Stuck on the fourth floor
Something called “Counseling” occupied a fourth-floor warren of my aging high school in suburban St. Louis. Whenever I was on that floor -- which wasn’t often, as it had a depressing, “attic-y” kind of feel -- I might see an adult or two emerge from those offices, but I could only guess at what they did.
I learned a little more during my junior year, when Mr. P., my patrician English teacher (who, I discovered at about that moment, doubled as one of those mysterious counselors) sat me down for my “College Conference” and announced where I should go to school.

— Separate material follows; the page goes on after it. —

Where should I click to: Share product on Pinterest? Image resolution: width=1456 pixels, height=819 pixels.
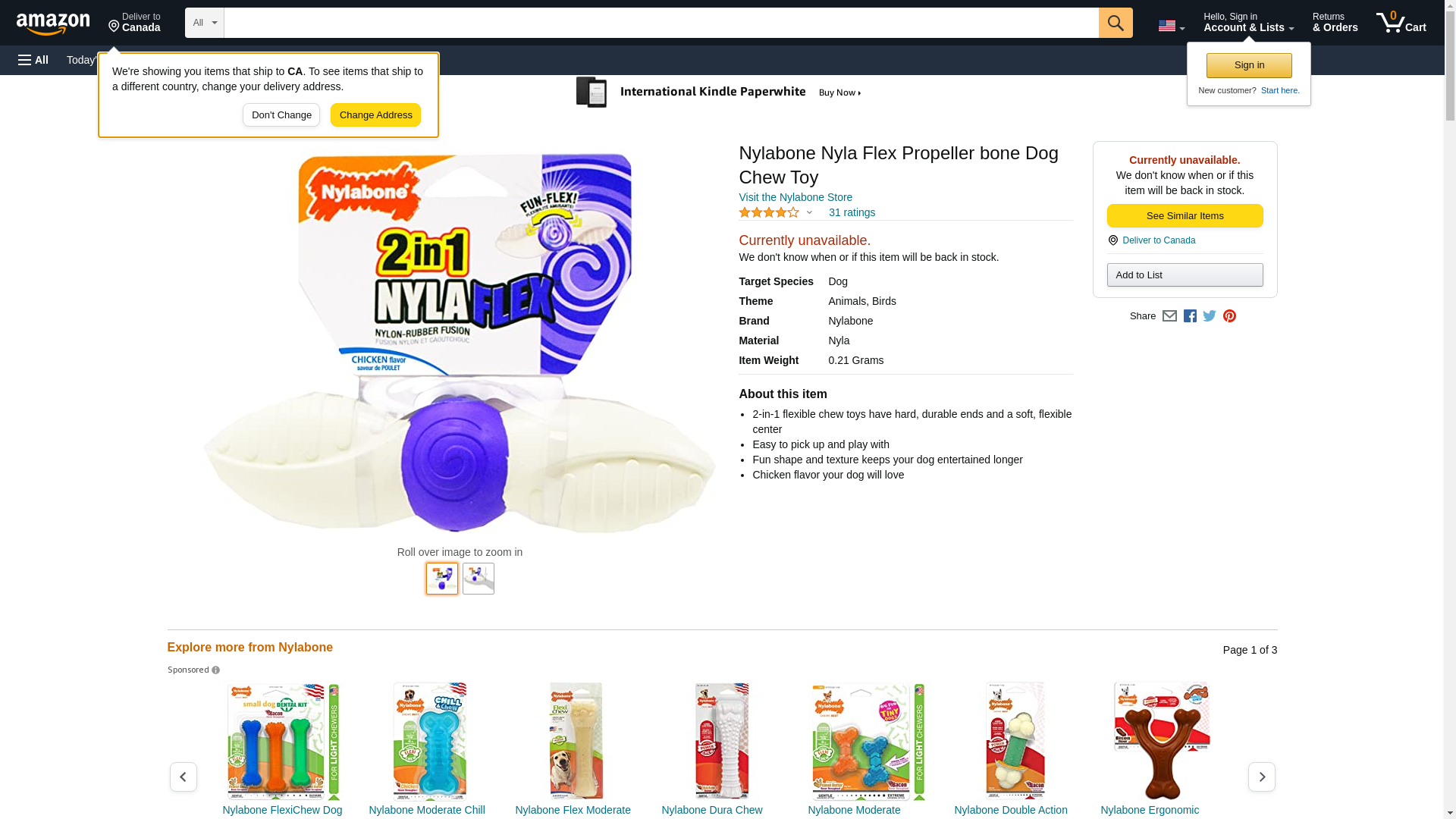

“University of Rochester!”
In the end, I didn’t follow his advice, although I’m sure the University of Rochester is a fine place (albeit a trifle chilly). No, I went instead to sunny Southern California -- “for the surfing,” as I recall; though when I arrived I realized the area around the school had no water to speak of, merely miles of desert and craggy mountains that revealed their outlines only when the smog began to clear.
As Bogey put it in Casablanca: “I was misinformed.”
I tell this story to show how far the field of school counseling and mental health services has come since I was in school. Certainly, the defects in my high school counseling program are obvious now, with the most blatant being…. well, I didn’t even know what counselors did! That’s how marginalized they were from the core mission of the school.
Unfortunately, as I show in my March cover story on school mental health, the work of counselors, school psychologists, and social workers is still too often relegated to a kind of ancillary status in the school. But that’s changing. In places like Harrisburg, Pa., the schools aren’t just trying to help students with specific behavioral problems (an important job, to be sure) but also addressing the emotional and behavioral health needs of all students.
It shouldn’t be an either/or proposition: either provide services to students with serious problems or serve the whole school, says Howard Adelman, co-director of the Center for Mental Health in Schools at UCLA. Instead, schools must adopt a “comprehensive, multifaceted, and cohesive approach that can effectively address barriers to learning,” says the center publication Mental Health in Schools: Much More Than Services for a Few. “To do less is to make values such as 'We want all children to succeed' and 'No child left behind' simply rhetorical statements.”